The reflexive cynical view—one that is easy to adopt in the thrall of book-hate—is that you have fallen victim to a corporate conspiracy.  Publishing decides ahead of time a certain writer’s moment has come, the engines of commerce and publicity fire up, and the quality of the book in question is a distant secondary concern.  While this may contain a kernel of truth, a simpler, more general explanation probably suffices.  Namely, there is a great inexorable power in expectation—as social beings, we want to like things we’re supposed to like, and we’re uncomfortable standing at the platform, watching the bullet train of popular opinion shriek by.  Human nature, of course, tends toward a herd instinct, but the inclination of readers—and this includes agents, editors, publicists, and critics—to enjoy a book derives mostly from good qualities:  kindness and generosity and the urge to like, rather than dislike things.

About a year later, I sat with friends on the second-floor porch of a rented vacation house in the mountains.  We were enjoying a drink and the view of a late summer sunset over a canopy of trees just beginning to bruise with the colors of autumn.  It was cool, birds flew to and fro, and from inside the house drifted music and the smell of roasting meat.  The scene felt unimprovable, but then, from out of nowhere, this book came up in conversation and I discovered, to my surprise, two other readers who hated it.
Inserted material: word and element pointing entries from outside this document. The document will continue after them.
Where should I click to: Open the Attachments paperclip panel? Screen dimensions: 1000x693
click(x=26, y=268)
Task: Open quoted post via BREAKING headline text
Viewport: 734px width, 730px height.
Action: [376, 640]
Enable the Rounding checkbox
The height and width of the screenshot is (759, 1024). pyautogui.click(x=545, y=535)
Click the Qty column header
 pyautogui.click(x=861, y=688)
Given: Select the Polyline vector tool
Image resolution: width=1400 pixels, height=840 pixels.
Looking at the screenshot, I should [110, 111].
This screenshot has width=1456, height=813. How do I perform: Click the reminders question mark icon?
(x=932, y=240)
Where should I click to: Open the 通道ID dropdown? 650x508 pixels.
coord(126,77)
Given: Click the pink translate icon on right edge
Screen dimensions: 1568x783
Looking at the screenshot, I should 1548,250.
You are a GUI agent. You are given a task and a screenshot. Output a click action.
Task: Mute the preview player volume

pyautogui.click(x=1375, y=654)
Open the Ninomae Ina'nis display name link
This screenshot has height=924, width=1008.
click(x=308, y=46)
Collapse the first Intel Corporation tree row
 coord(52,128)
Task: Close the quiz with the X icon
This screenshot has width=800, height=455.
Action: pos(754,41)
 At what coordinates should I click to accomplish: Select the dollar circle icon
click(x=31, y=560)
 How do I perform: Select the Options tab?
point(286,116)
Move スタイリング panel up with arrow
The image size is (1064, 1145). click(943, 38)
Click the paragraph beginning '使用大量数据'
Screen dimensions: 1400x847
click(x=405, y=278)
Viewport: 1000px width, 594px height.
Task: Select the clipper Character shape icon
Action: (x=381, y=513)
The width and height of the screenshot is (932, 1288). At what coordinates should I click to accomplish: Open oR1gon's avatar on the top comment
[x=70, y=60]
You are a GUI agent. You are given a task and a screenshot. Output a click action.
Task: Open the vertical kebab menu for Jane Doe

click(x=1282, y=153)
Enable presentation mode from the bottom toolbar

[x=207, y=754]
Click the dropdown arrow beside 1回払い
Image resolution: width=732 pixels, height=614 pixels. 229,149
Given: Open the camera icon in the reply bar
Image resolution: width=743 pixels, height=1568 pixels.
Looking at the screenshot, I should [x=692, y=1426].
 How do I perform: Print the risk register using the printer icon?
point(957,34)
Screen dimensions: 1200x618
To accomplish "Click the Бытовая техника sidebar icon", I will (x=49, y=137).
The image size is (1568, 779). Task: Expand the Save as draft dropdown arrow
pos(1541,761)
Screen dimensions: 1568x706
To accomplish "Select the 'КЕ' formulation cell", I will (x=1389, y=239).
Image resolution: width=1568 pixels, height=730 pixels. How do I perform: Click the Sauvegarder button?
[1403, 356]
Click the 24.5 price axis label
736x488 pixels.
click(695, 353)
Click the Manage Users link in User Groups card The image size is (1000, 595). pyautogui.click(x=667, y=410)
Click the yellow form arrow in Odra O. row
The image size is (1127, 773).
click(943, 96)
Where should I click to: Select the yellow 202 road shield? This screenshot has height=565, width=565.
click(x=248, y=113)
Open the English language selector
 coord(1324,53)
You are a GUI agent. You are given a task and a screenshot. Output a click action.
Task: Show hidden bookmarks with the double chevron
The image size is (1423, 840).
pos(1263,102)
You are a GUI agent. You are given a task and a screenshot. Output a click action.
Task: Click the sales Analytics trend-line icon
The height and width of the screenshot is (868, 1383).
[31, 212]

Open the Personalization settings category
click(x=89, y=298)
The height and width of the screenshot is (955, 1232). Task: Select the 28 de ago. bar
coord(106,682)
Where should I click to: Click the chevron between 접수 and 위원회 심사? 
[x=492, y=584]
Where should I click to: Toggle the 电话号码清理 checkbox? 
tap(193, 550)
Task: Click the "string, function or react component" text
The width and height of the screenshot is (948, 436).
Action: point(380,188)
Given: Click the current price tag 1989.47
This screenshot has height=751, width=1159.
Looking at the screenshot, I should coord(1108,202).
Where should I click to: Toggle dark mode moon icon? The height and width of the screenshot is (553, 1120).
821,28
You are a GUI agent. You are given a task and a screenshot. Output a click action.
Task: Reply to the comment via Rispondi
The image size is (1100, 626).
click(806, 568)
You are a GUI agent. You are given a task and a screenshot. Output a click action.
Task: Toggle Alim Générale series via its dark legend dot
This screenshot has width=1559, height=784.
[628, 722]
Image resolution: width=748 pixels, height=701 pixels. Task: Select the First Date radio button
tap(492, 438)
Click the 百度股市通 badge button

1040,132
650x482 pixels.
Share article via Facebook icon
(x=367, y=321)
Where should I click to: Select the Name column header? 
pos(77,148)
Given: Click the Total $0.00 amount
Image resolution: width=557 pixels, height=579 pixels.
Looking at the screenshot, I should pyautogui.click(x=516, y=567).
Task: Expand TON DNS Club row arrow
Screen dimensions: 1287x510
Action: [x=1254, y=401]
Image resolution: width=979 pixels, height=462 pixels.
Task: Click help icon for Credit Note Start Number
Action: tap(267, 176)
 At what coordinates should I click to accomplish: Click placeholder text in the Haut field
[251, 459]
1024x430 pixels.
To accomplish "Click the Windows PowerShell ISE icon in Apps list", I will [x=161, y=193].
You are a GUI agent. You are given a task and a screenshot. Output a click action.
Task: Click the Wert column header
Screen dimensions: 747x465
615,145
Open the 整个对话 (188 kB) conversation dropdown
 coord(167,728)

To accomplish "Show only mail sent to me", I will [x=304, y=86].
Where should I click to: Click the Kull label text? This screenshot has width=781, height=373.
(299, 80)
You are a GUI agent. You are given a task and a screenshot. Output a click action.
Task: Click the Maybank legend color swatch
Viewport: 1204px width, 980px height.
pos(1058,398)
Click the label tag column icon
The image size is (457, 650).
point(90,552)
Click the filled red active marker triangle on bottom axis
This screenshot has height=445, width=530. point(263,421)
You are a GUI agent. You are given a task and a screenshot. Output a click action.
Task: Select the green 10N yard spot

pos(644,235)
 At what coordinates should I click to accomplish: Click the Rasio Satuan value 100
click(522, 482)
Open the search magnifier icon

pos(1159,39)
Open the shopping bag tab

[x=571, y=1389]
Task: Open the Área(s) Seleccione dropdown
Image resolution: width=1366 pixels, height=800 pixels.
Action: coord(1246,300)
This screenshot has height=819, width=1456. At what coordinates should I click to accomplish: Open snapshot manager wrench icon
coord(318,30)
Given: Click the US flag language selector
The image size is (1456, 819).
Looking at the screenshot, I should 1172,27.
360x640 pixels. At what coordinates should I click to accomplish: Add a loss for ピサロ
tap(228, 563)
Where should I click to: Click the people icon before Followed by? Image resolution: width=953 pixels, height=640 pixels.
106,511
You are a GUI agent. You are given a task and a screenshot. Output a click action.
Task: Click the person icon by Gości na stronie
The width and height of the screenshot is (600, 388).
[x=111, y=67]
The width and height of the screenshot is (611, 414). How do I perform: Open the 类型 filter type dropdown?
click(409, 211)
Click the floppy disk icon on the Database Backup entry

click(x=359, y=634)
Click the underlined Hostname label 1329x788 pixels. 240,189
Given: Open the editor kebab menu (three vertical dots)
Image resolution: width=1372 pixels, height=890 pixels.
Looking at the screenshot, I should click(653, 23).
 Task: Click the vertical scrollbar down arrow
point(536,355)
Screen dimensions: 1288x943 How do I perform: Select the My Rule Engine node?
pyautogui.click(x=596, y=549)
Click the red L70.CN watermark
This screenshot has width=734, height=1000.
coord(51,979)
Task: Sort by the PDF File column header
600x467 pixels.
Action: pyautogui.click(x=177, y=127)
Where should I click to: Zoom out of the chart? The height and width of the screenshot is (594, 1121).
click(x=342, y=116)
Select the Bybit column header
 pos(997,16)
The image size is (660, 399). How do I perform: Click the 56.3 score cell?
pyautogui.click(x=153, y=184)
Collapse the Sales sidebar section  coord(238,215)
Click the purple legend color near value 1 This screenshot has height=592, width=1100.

Oh, my friends!  Oh, the joy!  The sweet, delicious bliss of finding other readers who hate a book as much as you!  Our individual aversions, long suppressed in unspoken self-doubt, were suddenly given full voice in an ecstasy of communal loathing.  At last, we’d found each other.  We leaned in with a conspiratorial air.

“Godawful,” said my friend B.

“I put it down after 50 pages, maybe 40,” said J.

I said, “It’s completely ridiculous.  I quit halfway, imagine reading the whole thing.”

“I did,” said B.  “I couldn’t believe I was reading the same book people gushed over all year.  It was like I had to keep checking.”

This went on too long, as this kind of thing typically does.  Twenty, 30 minutes, maybe.  We were like children gorging on an unattended cake, so desperate to get in every last piece of frosting and crumb that we misjudged our appetites.  The initial greedy sugar rush of shared hatred went away and we crashed into a state of rueful circumspection.

B said, “I mean, there’s no question [REDACTED] is talented.”

“Yeah,” said J, “And I loved [REDACTED’S] first novel.  I think it was part of my disappointment.”

The conversation spiraled in once or twice more to how bad the novel was, but with ever-waning enthusiasm.  As readers, I think, we share an understanding of what a niche audience we are, and what a niche enterprise writing a novel is.  There’s a feeling—and perhaps this goes a way toward explaining why bad literary novels become fêted—that any nominally non-stupid book enjoying a moment of popularity is something to be celebrated.  Disliking a popular literary novel—that blackest of black swans—is not like disliking a TV show everyone else thinks is great.  Being the contrarian in the corner of the party who thinks Breaking Bad is overrated might not win you any friends, but being the reader who thinks a good book is overrated feels uncomfortably close to a betrayal.  We settled down.

I said, “Yeah, agreed.  [REDACTED] really is an interesting writer.

“I’ll read the next one,” said B.

“Also,” J said, “I guess we could be wrong about this.”

But that was a possibility too terrible to contemplate, and the conversation moved on to other things as we went inside for dinner.